Recorded data
* * * * * * * * *
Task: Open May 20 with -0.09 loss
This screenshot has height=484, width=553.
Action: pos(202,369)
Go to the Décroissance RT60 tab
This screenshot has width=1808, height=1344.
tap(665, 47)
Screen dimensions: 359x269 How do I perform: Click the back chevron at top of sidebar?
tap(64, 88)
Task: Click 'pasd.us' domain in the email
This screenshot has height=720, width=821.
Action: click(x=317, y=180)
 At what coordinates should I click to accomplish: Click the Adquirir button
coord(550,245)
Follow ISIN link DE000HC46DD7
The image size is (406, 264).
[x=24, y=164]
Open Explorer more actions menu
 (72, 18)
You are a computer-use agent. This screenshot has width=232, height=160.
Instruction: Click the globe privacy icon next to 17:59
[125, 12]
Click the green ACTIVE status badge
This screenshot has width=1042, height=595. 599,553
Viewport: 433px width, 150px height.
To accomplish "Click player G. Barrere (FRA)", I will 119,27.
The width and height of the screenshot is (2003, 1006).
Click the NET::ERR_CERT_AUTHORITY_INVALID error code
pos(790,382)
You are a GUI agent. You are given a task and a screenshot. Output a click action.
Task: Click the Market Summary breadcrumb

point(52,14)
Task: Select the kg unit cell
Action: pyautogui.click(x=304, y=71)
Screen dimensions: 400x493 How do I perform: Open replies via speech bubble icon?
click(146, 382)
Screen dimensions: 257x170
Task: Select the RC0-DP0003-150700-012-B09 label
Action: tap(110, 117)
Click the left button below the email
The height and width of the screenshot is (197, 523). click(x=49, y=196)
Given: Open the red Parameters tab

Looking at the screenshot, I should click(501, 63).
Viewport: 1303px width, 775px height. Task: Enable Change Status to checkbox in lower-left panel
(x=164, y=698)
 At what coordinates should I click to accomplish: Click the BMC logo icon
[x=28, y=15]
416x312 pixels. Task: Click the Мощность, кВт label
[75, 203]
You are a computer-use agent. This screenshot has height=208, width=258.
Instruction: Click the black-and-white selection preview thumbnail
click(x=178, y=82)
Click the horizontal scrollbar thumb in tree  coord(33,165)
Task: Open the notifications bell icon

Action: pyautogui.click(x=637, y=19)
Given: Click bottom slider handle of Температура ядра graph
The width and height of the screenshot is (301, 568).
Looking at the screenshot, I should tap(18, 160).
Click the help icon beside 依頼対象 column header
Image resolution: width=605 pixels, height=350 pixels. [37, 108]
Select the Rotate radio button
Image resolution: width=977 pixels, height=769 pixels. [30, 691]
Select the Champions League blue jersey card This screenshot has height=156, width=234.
* * * * * * * * *
Would you please work out how many lines of the data hold "computer"? Reply with the number alone.

*Your response:* 2